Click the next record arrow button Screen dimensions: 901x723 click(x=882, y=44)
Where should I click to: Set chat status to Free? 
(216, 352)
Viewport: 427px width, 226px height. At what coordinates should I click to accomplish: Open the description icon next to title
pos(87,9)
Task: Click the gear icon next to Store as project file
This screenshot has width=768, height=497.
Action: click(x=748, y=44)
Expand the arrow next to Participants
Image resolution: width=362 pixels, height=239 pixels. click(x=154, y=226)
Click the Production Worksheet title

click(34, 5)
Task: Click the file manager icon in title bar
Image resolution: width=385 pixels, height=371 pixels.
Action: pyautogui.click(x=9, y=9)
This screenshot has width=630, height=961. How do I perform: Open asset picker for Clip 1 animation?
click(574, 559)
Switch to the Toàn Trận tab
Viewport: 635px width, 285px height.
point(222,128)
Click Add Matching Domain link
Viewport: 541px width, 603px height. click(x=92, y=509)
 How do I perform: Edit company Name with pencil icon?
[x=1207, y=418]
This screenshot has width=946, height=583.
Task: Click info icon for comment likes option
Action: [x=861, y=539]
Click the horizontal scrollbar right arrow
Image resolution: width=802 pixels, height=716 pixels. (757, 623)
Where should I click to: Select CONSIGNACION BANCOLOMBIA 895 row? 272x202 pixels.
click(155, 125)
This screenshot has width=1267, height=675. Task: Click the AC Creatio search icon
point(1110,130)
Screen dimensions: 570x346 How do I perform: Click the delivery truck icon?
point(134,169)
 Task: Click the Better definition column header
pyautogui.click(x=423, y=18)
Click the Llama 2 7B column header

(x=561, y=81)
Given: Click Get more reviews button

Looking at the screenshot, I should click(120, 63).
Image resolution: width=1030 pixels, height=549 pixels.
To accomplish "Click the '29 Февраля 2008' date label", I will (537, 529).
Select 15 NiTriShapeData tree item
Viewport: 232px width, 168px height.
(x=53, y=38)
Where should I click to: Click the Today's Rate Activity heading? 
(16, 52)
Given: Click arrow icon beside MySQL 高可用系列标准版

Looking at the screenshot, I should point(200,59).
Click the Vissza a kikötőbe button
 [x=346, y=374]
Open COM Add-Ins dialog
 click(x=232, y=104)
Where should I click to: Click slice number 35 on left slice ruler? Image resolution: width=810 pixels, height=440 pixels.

■ **Exercise**: What lines above contain the word "file"? Please copy each one.

■ **Task solution**:
Task: Click the gear icon next to Store as project file
Task: Click the file manager icon in title bar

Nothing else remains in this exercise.